What you are asked to do: With pictures left out, extract every line between the start of the records below and the line holding "The width and height of the screenshot is (1366, 768).", inclusive.

Provided data:

╭──

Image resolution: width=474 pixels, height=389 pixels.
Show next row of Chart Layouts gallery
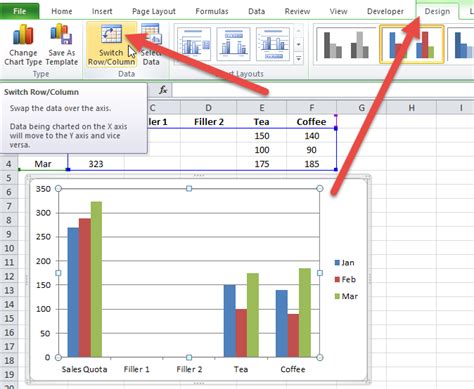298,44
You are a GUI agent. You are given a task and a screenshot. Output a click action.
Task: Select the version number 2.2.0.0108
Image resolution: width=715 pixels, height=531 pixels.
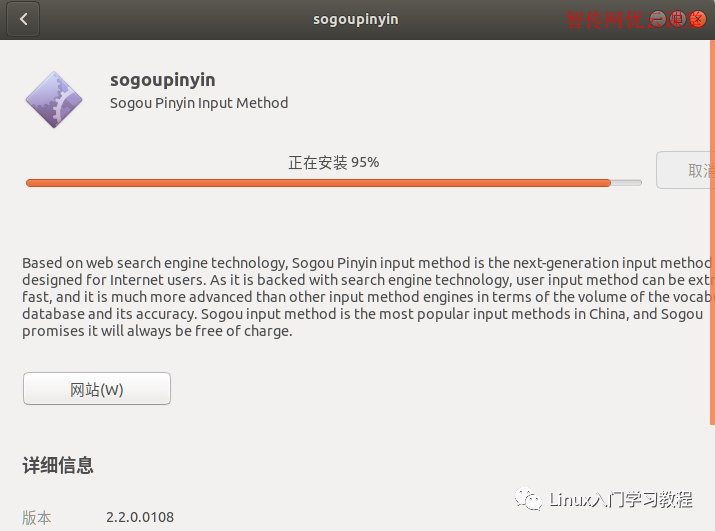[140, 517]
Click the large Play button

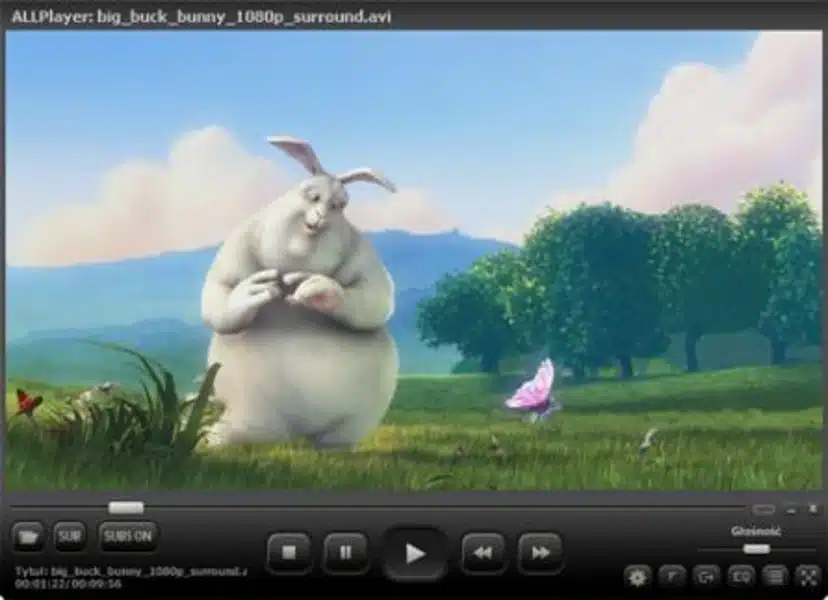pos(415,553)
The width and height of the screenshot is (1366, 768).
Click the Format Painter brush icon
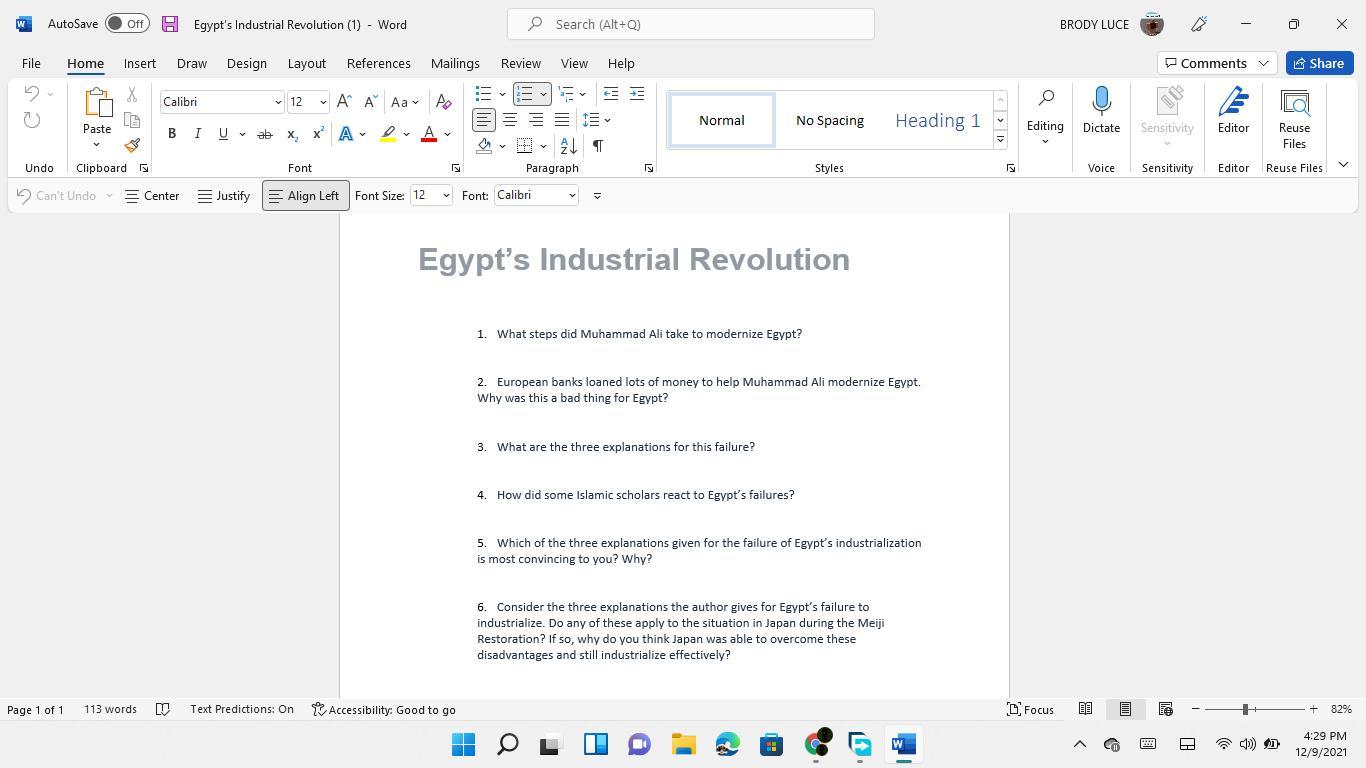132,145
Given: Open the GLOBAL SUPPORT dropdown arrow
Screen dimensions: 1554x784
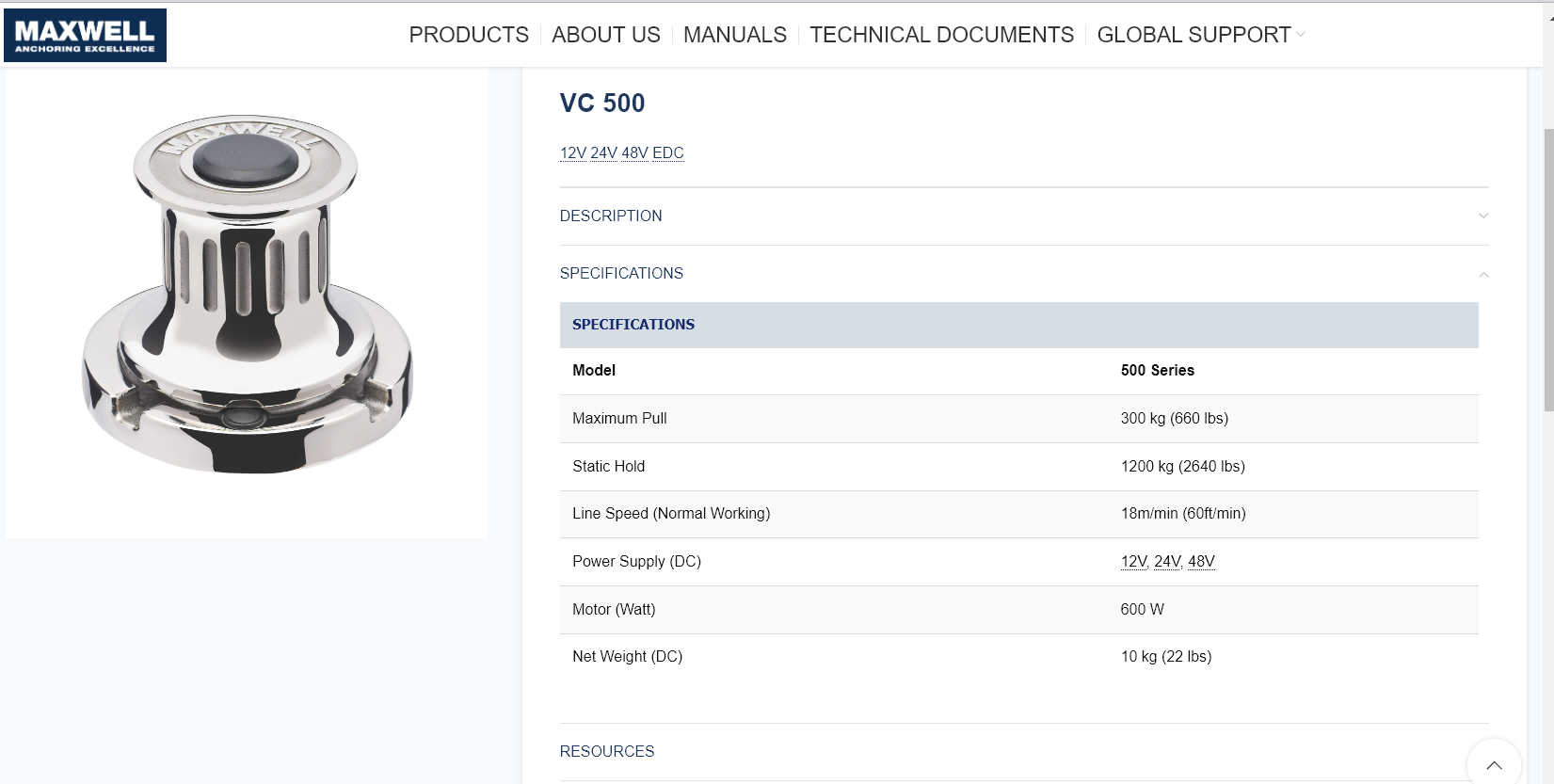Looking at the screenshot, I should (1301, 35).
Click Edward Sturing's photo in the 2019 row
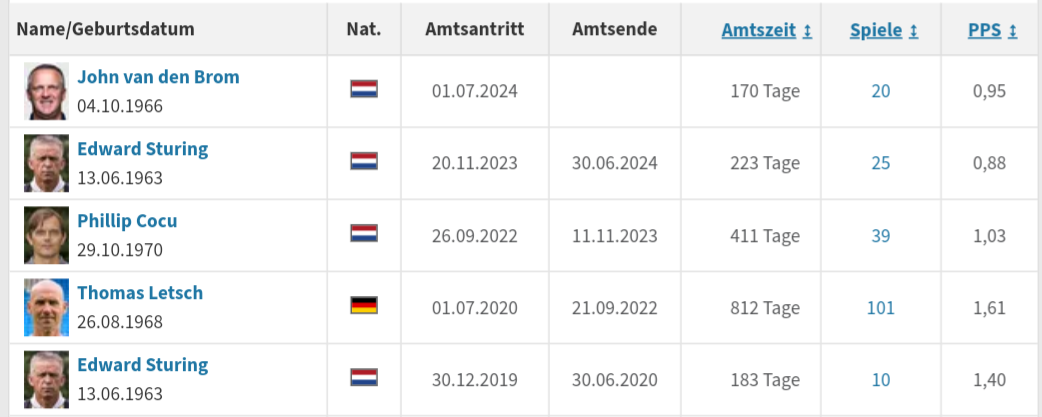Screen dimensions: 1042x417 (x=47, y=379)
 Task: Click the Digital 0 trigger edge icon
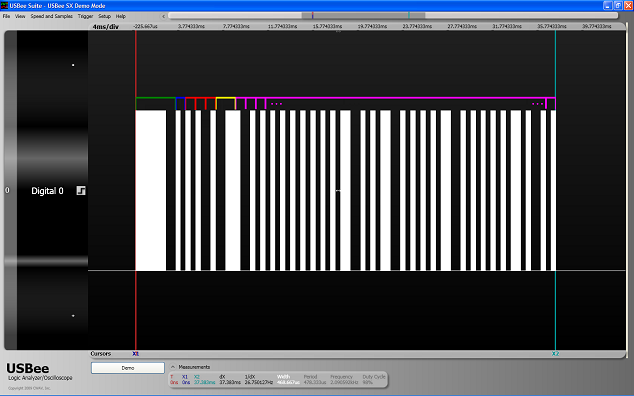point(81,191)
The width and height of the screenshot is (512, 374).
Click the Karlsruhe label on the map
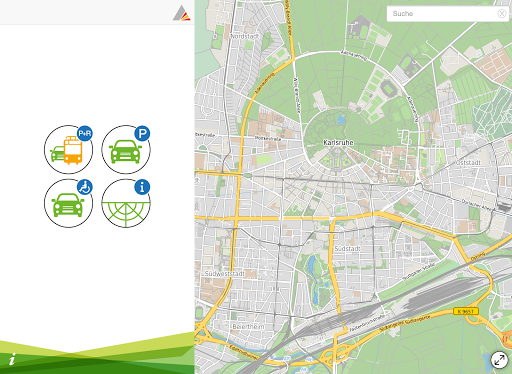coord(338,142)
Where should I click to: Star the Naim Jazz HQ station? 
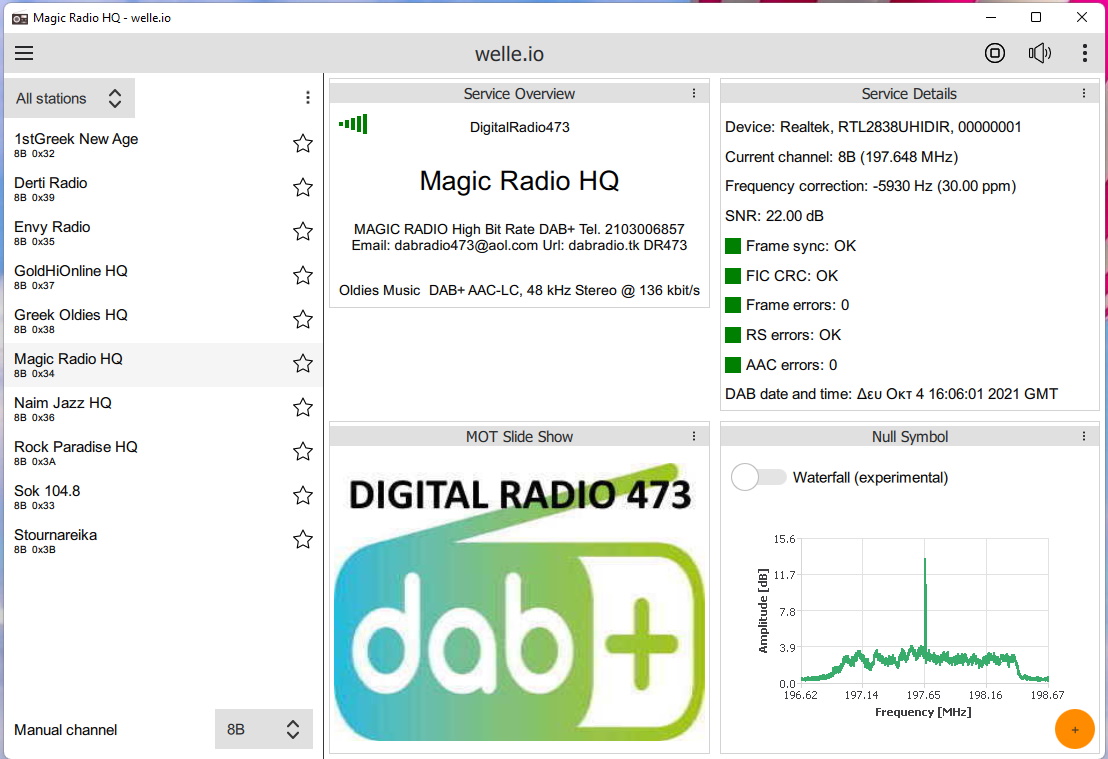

╰──

Answer to this problem:
Image resolution: width=474 pixels, height=389 pixels.
Show next row of Chart Layouts gallery
298,44
You are a GUI agent. You are given a task and a screenshot. Output a click action.
Task: Select the version number 2.2.0.0108
Image resolution: width=715 pixels, height=531 pixels.
[140, 517]
Click the large Play button

pos(415,553)
The width and height of the screenshot is (1366, 768).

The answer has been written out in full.